- INSTRUCTIONS TO FOLLOW: Set down every record once more, exactly as given.

─── DATA SUPPLIED ───

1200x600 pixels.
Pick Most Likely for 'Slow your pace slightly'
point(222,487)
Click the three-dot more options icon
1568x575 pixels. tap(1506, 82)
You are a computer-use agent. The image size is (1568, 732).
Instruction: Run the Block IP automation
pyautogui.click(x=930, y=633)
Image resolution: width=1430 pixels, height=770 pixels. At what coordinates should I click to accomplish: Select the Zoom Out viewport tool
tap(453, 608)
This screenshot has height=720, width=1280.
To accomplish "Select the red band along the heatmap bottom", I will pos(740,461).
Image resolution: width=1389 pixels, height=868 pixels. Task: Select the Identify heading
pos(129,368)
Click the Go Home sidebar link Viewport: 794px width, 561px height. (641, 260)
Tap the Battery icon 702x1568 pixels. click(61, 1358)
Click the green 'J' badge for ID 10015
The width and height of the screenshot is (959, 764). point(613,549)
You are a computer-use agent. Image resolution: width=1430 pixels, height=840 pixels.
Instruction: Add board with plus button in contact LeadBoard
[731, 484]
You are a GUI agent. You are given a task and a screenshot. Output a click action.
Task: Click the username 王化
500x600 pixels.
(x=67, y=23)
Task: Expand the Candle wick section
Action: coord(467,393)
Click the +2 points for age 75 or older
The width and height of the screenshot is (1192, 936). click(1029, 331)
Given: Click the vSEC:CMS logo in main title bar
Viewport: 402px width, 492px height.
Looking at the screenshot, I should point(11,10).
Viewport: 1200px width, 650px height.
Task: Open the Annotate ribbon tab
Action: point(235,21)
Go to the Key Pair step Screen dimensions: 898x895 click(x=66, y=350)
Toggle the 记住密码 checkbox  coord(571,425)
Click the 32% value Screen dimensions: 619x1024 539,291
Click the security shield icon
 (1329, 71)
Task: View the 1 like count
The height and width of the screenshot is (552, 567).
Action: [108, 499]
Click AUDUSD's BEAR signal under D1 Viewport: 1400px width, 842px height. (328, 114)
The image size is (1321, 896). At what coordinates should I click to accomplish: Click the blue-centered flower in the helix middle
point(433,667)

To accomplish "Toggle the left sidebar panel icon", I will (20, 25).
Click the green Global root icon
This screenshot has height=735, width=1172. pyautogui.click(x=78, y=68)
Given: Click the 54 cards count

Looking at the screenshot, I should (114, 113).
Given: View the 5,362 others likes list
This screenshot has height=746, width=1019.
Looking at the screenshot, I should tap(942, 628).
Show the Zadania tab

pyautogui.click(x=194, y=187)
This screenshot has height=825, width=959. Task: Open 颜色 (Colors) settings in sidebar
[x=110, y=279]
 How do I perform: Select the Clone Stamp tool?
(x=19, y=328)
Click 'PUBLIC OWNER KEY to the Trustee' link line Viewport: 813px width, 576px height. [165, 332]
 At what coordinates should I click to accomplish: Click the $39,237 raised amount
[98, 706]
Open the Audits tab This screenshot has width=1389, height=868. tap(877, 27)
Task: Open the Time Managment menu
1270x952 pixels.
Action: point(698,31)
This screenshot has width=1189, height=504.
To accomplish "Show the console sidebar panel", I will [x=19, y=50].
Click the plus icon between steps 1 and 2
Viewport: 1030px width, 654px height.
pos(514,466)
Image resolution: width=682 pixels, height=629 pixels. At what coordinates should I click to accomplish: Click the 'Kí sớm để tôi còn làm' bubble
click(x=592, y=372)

───

- SOLUTION TO THIS TASK:
1200x600 pixels.
Pick Most Likely for 'Slow your pace slightly'
point(222,487)
Click the three-dot more options icon
1568x575 pixels. tap(1506, 82)
You are a computer-use agent. The image size is (1568, 732).
Instruction: Run the Block IP automation
pyautogui.click(x=930, y=633)
Image resolution: width=1430 pixels, height=770 pixels. At what coordinates should I click to accomplish: Select the Zoom Out viewport tool
tap(453, 608)
This screenshot has height=720, width=1280.
To accomplish "Select the red band along the heatmap bottom", I will pos(740,461).
Image resolution: width=1389 pixels, height=868 pixels. Task: Select the Identify heading
pos(129,368)
Click the Go Home sidebar link Viewport: 794px width, 561px height. (641, 260)
Tap the Battery icon 702x1568 pixels. click(61, 1358)
Click the green 'J' badge for ID 10015
The width and height of the screenshot is (959, 764). point(613,549)
You are a computer-use agent. Image resolution: width=1430 pixels, height=840 pixels.
Instruction: Add board with plus button in contact LeadBoard
[731, 484]
You are a GUI agent. You are given a task and a screenshot. Output a click action.
Task: Click the username 王化
500x600 pixels.
(x=67, y=23)
Task: Expand the Candle wick section
Action: coord(467,393)
Click the +2 points for age 75 or older
The width and height of the screenshot is (1192, 936). click(1029, 331)
Given: Click the vSEC:CMS logo in main title bar
Viewport: 402px width, 492px height.
Looking at the screenshot, I should point(11,10).
Viewport: 1200px width, 650px height.
Task: Open the Annotate ribbon tab
Action: point(235,21)
Go to the Key Pair step Screen dimensions: 898x895 click(x=66, y=350)
Toggle the 记住密码 checkbox  coord(571,425)
Click the 32% value Screen dimensions: 619x1024 539,291
Click the security shield icon
 (1329, 71)
Task: View the 1 like count
The height and width of the screenshot is (552, 567).
Action: [108, 499]
Click AUDUSD's BEAR signal under D1 Viewport: 1400px width, 842px height. (328, 114)
The image size is (1321, 896). At what coordinates should I click to accomplish: Click the blue-centered flower in the helix middle
point(433,667)

To accomplish "Toggle the left sidebar panel icon", I will (20, 25).
Click the green Global root icon
This screenshot has height=735, width=1172. pyautogui.click(x=78, y=68)
Given: Click the 54 cards count

Looking at the screenshot, I should (114, 113).
Given: View the 5,362 others likes list
This screenshot has height=746, width=1019.
Looking at the screenshot, I should tap(942, 628).
Show the Zadania tab

pyautogui.click(x=194, y=187)
This screenshot has height=825, width=959. Task: Open 颜色 (Colors) settings in sidebar
[x=110, y=279]
 How do I perform: Select the Clone Stamp tool?
(x=19, y=328)
Click 'PUBLIC OWNER KEY to the Trustee' link line Viewport: 813px width, 576px height. [165, 332]
 At what coordinates should I click to accomplish: Click the $39,237 raised amount
[98, 706]
Open the Audits tab This screenshot has width=1389, height=868. tap(877, 27)
Task: Open the Time Managment menu
1270x952 pixels.
Action: point(698,31)
This screenshot has width=1189, height=504.
To accomplish "Show the console sidebar panel", I will [x=19, y=50].
Click the plus icon between steps 1 and 2
Viewport: 1030px width, 654px height.
pos(514,466)
Image resolution: width=682 pixels, height=629 pixels. At what coordinates should I click to accomplish: Click the 'Kí sớm để tôi còn làm' bubble
click(x=592, y=372)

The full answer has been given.